BBC Brasil – Pode se dizer que o problema dos paramilitares ainda está em um estágio inicial no Brasil?

Cano – O paramilitarismo é um fenômeno relativamente novo no Brasil. Creio que se está em uma fase em que se pode fazer um combate efetivo contra o mesmo. A ideia é combinar um esforço coletivo das forças públicas.

Pela experiência que temos na Colômbia, vemos que não há um mando (centralizado entre os paramilitares). É necessária uma intervenção social muito forte para eliminar os focos de pobreza que propiciam o aparecimento desses grupos. Também é necessário haver um aparato de Justiça (forte). Esses grupos se fazem presente onde o Estado é muito frágil, onde conflitos (sociais) não foram resolvidos pelo Estado.

BBC Brasil – O que o senhor pensa sobre a proposta dos ex-presidentes Fernando Henrique Cardoso e César Gaviria (Colômbia) de descriminalizar as drogas como parte da solução dos problemas?

Cano – Sou totalmente de acordo.

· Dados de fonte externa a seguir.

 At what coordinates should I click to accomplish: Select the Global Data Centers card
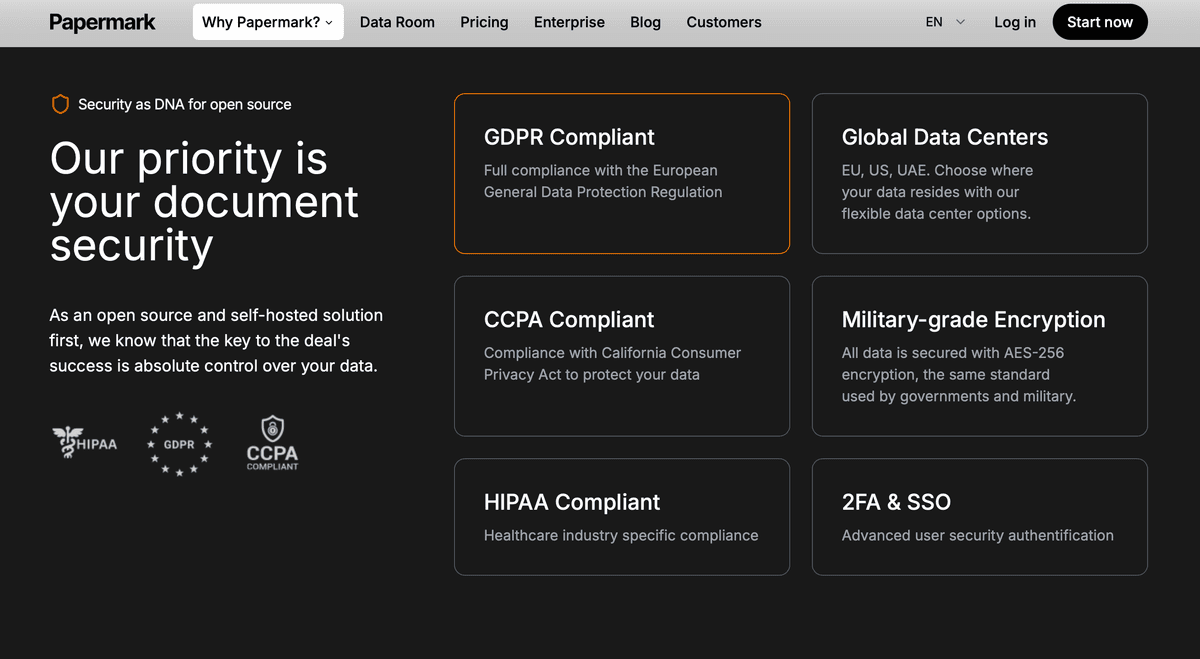pos(979,173)
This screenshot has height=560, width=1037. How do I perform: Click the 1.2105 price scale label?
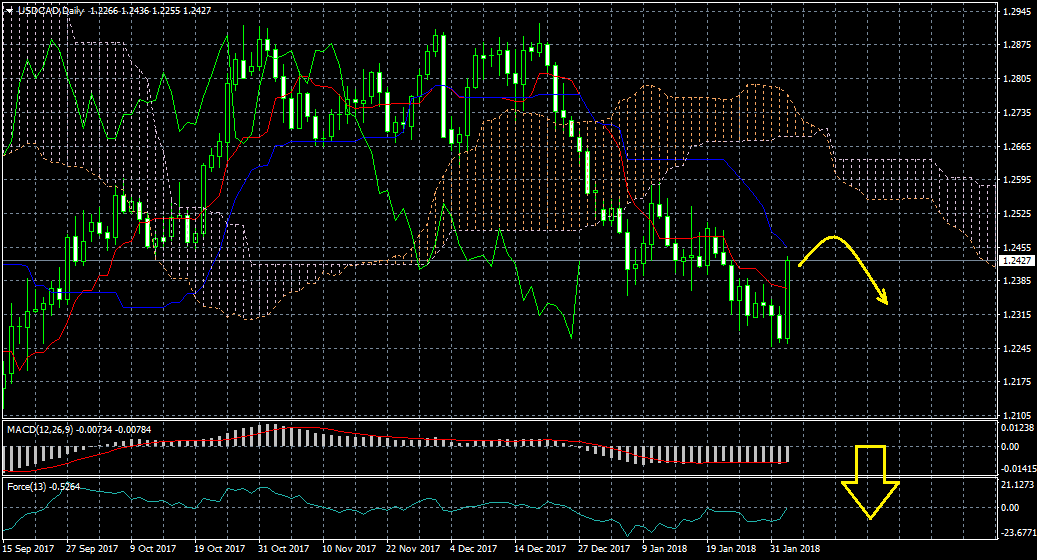(1016, 415)
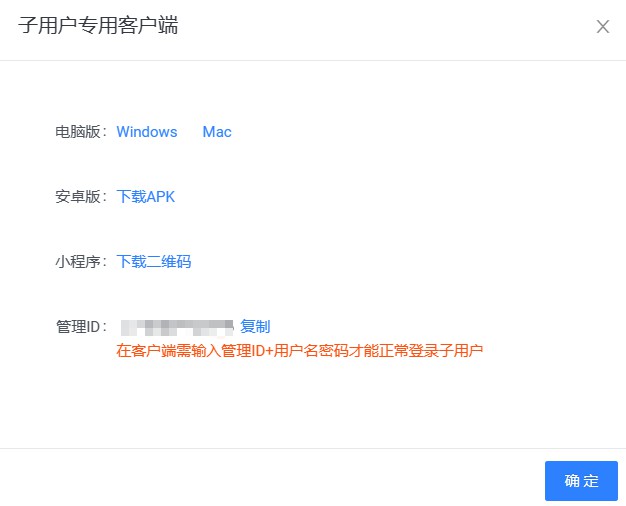Viewport: 626px width, 506px height.
Task: Download the Android APK installer
Action: pyautogui.click(x=146, y=197)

Estou certo de que a raiz do mal que temos na Colômbia é o narcotráfico.

Enquanto as drogas continuarem sendo criminalizadas, elas continuarão sendo um negócio tremendo, que corrompe nossas instituições. Veja o estrago que fez a proibição do uísque nos Estados Unidos (em referência a lei seca que vigorou no país entre 1920 e 1933). É necessário ir por partes e avançar em algum momento na legalização do consumo. Isso tem de ser tomado em organizações internacionais. Um país só não pode fazê-lo. É um assunto de política global. Mas ainda estamos distantes de ter essa consciência.